Genome sequencing has opened up the door for oncologists and researchers to utilize synthetic lethality, a technique that exploits cancer-specific genetic deficits to identify targets that are paramount to cancer cell viability. Their research is published online in the Proceedings of the National Academy of Sciences (PNAS). Scientists at the San Diego branch of Ludwig Institute for Cancer Research and the University of California San Diego School of Medicine demonstrated that inhibiting a key enzyme led to both breast and ovarian cancer cells to die and in mouse studies reduced tumor growth.
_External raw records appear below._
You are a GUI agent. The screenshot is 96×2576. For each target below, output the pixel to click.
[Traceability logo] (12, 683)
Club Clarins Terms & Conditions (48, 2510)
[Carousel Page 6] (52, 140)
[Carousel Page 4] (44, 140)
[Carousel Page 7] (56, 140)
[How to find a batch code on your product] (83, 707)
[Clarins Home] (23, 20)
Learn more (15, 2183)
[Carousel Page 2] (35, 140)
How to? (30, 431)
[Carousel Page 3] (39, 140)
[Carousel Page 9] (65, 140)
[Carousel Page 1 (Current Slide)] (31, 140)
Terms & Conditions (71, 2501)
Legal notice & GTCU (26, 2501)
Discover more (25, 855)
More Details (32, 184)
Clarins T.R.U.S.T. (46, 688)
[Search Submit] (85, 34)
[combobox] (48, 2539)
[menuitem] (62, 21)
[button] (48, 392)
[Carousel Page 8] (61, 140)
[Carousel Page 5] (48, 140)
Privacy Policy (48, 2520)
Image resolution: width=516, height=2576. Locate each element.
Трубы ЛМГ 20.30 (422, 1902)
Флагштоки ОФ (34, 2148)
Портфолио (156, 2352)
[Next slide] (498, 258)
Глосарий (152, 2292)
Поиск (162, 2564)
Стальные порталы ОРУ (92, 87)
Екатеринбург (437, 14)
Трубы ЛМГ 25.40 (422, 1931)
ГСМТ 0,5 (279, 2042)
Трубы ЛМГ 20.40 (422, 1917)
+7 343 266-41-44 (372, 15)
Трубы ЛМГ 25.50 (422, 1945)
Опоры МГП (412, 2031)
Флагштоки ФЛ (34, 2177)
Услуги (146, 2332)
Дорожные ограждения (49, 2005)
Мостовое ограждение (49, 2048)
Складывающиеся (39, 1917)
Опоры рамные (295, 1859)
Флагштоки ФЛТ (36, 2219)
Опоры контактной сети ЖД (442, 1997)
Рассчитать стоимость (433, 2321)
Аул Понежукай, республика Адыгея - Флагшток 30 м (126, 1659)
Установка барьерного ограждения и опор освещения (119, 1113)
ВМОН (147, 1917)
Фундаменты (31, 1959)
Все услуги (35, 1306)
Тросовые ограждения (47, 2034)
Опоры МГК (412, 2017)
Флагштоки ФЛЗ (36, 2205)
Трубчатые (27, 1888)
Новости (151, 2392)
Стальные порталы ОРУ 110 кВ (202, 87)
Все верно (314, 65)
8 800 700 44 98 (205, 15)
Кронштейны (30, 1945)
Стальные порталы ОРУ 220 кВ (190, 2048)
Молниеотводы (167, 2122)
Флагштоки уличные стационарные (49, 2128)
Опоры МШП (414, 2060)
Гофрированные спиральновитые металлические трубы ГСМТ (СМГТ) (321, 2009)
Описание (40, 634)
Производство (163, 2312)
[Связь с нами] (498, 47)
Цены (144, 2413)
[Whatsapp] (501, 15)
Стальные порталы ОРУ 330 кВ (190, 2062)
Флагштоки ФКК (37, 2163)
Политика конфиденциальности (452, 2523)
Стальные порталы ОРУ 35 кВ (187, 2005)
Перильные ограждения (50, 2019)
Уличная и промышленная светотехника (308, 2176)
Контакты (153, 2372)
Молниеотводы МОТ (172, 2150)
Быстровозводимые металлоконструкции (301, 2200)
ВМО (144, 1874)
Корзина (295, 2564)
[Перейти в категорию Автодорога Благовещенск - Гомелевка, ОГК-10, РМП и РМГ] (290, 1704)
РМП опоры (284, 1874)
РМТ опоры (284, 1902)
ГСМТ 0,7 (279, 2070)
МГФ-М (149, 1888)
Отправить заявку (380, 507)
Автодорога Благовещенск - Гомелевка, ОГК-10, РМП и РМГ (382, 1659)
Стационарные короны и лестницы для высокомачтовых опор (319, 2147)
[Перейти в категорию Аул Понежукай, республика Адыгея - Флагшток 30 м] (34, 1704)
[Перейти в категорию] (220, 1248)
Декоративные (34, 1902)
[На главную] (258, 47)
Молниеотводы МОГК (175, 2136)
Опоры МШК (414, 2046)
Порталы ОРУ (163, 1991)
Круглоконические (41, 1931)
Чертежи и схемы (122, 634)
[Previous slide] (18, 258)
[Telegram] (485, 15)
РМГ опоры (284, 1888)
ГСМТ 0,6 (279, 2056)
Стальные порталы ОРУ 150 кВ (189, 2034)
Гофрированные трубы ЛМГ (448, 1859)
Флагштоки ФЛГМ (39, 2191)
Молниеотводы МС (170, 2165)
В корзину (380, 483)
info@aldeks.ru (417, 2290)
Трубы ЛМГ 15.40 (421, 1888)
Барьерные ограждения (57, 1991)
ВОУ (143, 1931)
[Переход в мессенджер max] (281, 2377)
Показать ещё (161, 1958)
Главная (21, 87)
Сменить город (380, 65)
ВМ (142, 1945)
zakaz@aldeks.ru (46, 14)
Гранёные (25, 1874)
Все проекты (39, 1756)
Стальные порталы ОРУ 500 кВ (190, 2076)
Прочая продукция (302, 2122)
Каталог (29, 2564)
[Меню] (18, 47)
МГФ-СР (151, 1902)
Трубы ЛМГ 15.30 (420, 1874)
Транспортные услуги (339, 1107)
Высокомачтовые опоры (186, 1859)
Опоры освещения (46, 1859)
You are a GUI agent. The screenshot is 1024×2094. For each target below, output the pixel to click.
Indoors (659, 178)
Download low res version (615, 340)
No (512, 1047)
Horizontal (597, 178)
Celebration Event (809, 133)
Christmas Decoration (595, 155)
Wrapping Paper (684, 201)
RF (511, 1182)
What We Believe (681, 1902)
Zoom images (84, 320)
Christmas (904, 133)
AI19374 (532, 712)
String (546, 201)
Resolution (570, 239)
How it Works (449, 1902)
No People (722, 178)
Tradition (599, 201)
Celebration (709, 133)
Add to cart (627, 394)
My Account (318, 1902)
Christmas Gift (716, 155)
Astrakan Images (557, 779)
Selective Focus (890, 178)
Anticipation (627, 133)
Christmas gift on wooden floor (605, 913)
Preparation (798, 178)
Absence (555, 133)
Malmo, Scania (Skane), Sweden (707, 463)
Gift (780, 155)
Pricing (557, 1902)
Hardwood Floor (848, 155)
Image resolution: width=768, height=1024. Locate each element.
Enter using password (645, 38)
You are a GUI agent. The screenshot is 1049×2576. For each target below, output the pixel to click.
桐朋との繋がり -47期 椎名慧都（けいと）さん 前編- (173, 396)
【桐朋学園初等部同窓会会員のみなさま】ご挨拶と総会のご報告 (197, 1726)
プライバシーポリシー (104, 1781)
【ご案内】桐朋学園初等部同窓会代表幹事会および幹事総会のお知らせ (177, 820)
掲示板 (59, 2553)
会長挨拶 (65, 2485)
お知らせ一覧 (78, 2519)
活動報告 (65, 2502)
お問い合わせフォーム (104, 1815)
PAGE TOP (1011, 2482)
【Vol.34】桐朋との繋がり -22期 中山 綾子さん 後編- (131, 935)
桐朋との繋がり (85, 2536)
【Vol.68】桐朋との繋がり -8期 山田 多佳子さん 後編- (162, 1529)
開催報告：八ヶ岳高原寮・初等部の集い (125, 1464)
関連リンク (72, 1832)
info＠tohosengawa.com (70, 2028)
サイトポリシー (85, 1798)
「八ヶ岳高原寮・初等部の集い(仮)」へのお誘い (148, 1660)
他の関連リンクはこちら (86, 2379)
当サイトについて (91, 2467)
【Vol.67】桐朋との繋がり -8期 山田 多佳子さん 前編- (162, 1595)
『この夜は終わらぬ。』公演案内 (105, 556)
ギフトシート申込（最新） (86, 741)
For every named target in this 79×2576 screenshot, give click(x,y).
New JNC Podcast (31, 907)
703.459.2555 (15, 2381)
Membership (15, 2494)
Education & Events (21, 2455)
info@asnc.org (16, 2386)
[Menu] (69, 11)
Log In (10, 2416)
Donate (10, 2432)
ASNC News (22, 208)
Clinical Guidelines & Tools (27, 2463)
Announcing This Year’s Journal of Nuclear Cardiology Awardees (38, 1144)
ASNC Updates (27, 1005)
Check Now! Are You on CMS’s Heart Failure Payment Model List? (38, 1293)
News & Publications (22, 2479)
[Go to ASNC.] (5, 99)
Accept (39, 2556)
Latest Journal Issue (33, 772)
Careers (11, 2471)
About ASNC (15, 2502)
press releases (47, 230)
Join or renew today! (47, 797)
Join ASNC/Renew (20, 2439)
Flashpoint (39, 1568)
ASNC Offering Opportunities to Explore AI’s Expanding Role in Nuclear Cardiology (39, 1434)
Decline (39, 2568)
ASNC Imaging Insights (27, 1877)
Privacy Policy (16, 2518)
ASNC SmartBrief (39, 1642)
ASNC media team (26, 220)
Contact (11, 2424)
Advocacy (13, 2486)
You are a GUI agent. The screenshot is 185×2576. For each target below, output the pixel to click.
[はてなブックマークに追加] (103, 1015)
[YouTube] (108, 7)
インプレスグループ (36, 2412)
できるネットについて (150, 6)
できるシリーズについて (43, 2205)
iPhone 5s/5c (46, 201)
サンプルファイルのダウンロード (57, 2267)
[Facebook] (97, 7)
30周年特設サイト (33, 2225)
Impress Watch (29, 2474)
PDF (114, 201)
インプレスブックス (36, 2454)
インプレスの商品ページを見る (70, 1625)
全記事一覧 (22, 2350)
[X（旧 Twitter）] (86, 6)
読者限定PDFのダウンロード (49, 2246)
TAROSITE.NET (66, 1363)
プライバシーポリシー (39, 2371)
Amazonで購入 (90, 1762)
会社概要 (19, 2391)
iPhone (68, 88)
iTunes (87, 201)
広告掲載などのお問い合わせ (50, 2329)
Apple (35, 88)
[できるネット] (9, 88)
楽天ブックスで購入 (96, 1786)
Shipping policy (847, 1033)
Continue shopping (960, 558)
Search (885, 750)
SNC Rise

Lead researcher Richard D. Kolodner, PhD, Distinguished Professor of Medicine and Cellular and Molecular Medicine, investigated Saccharomyces cerevisiae, a species of yeast used in basic research, to search for synthetic lethal relationships. Their focus was Flap Endonuclease 1 (FEN1), a DNA structure-specific endonuclease involved in DNA replication and repair. Researchers found that when they blocked functions of FEN1 using a small molecule inhibitor or genetic ablation, BRCA1 and BRCA2 mutant cancer cell lines were targeted and killed. Normal cells were able to recover from FEN1 inhibition.